When Dana said that we “have to dress for the position that we want not the one we have” and that in doing so we may have to “challenge some of our thinking and behaviors” I had a mind explosion. I just felt like she was talking about waaaaay more than what clothes we wear on our bodies or even how we wear our hair. I felt like her statement could be a metaphor for how we choose to display our identities in the workspace. Now, I could be wrong but I’m going to roll with it anyway because how we show up at work is SO important. When we, as young Black professionals, are trying to climb the proverbial ladder (to get to the position we want) we have a lot of decisions to make. Including what we will metaphorically wear to work (i.e. which of our identities we will display). For example, will we talk in our natural speech pattern? Or will we code switch? Will we share perhaps unpopular perspectives that have resulted from our experiences? Or will we remain neutral? Will we stand up for other protected classes when things get murky or will it never have anything to do with us? Will we be our authentic selves even if it makes us stand out or will we choose to fit in? These are the heavy choices we make. In getting to that position we want we have to decide what to wear and what to tuck in a drawer (yes, that was another metaphor.)
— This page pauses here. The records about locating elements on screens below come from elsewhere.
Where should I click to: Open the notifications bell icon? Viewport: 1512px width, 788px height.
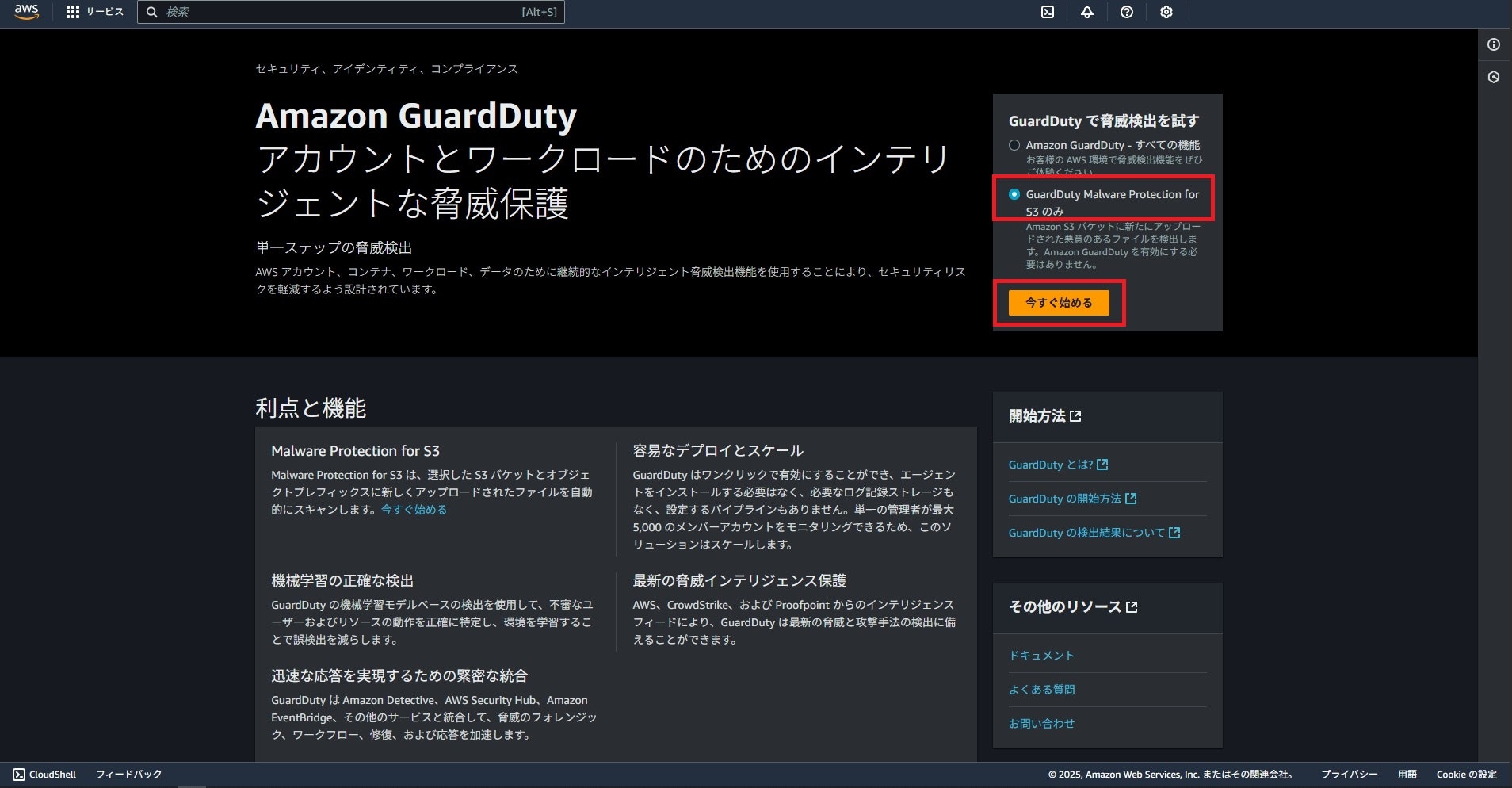coord(1087,12)
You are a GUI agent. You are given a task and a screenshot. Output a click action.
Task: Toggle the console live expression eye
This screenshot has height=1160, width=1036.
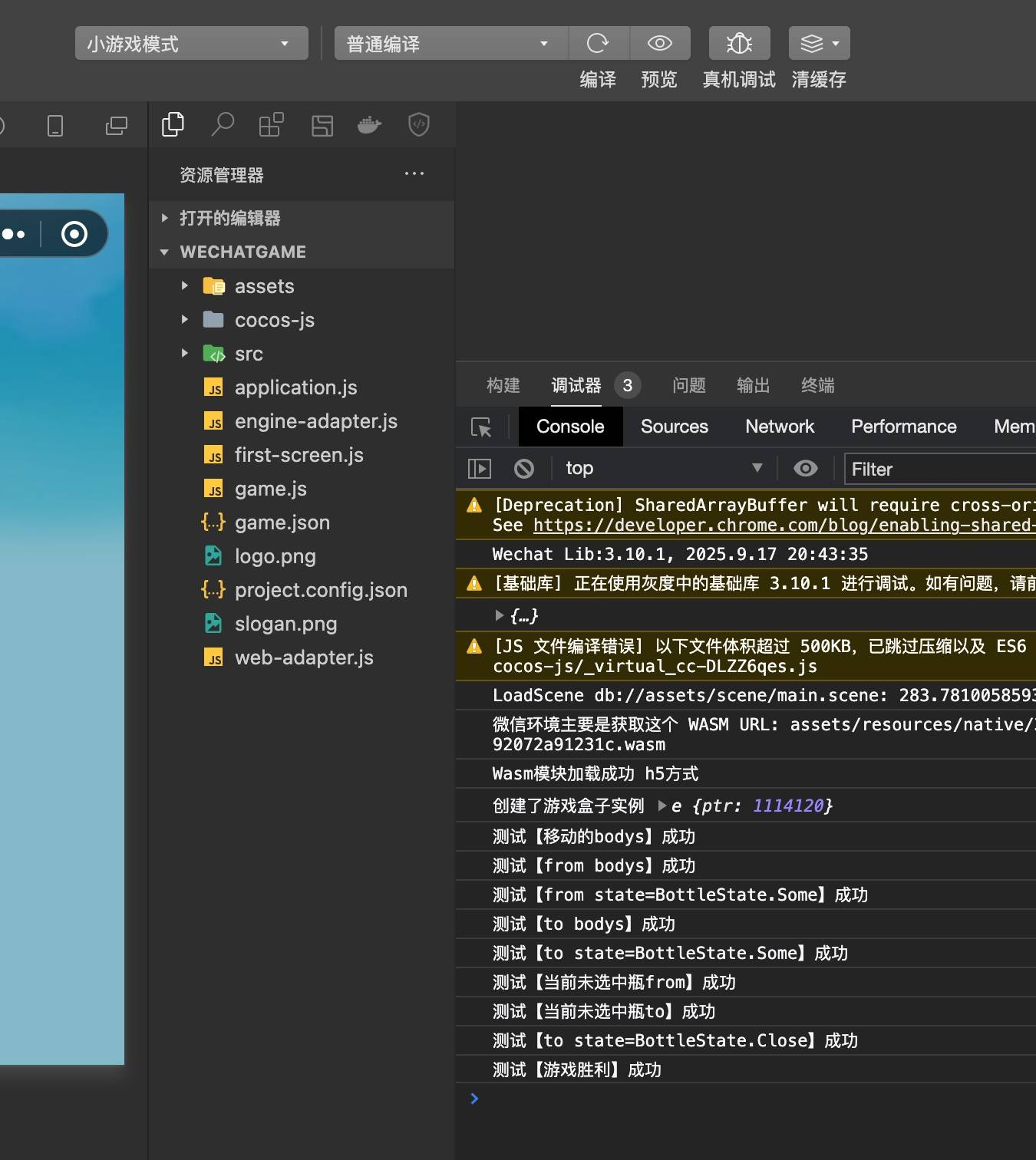(x=805, y=469)
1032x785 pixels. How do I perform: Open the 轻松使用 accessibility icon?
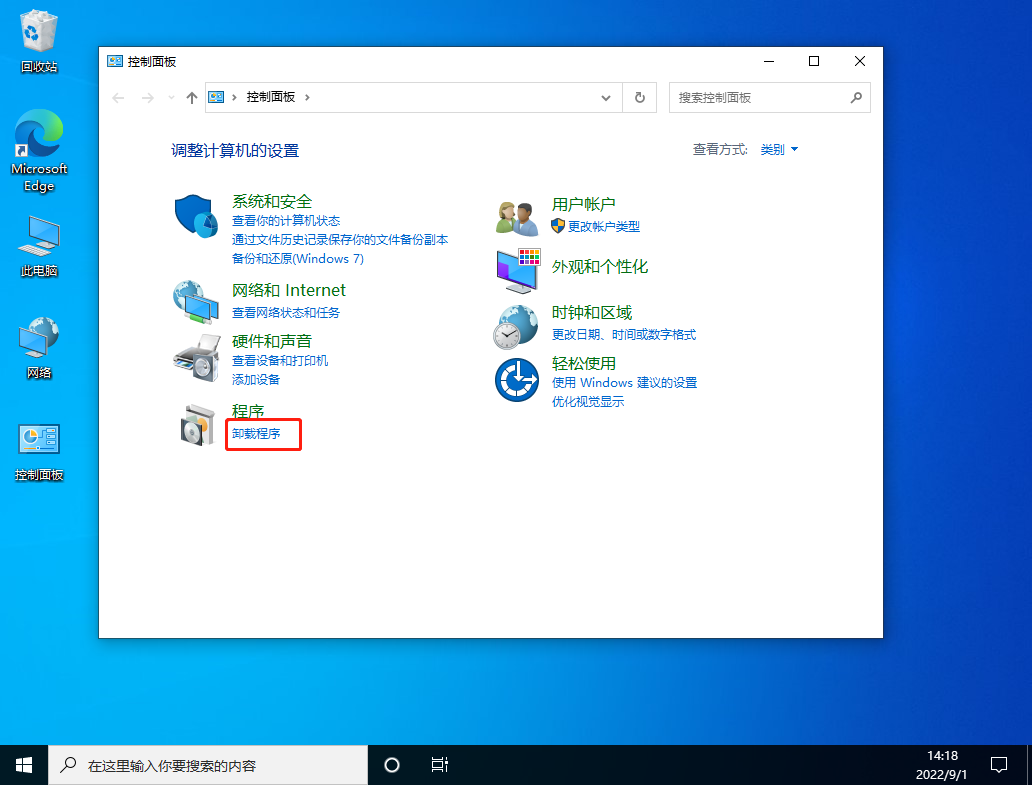coord(516,379)
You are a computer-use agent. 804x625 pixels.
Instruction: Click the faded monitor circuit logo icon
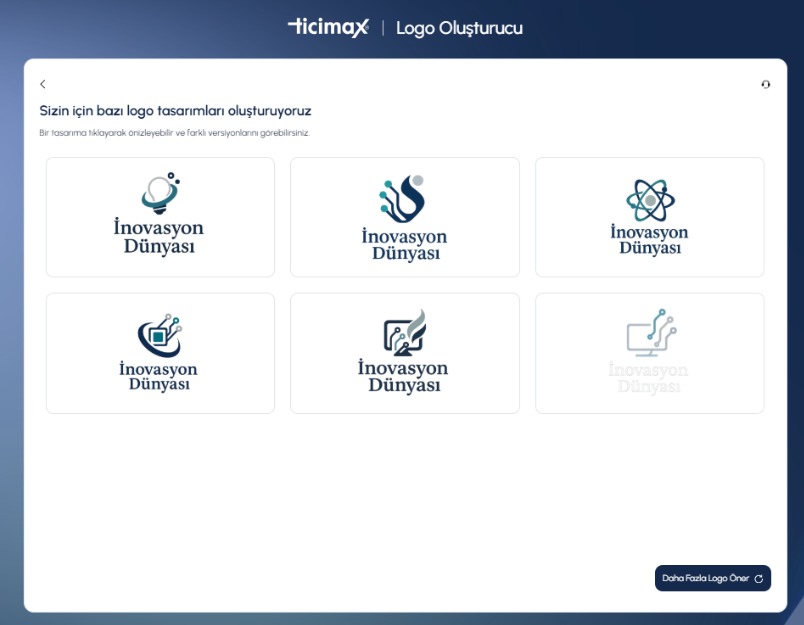tap(650, 333)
TAKEAWAY #4: Knowledge for days…

Something became so clear to me after launching Conference Room C. An unintended consequence that I am just loving. I started Conference Room C as a virtual safe space for young Black professionals to explore all things working while Black. But through the conversations I am having with multiple rock star guests I realize that Conference Room C is also about promoting the experts that are among us. With every guest I bring into the conference it is more and more proof that the issue with Black folks advancing in certain sectors is not a pipeline issue. We out here!! And while allies will visit occasionally, Conference Room C will continue to be a place that displays the best and brightest Black talent.


FINAL TAKE: You are not alone in this juggling act called being young, Black, and a professional!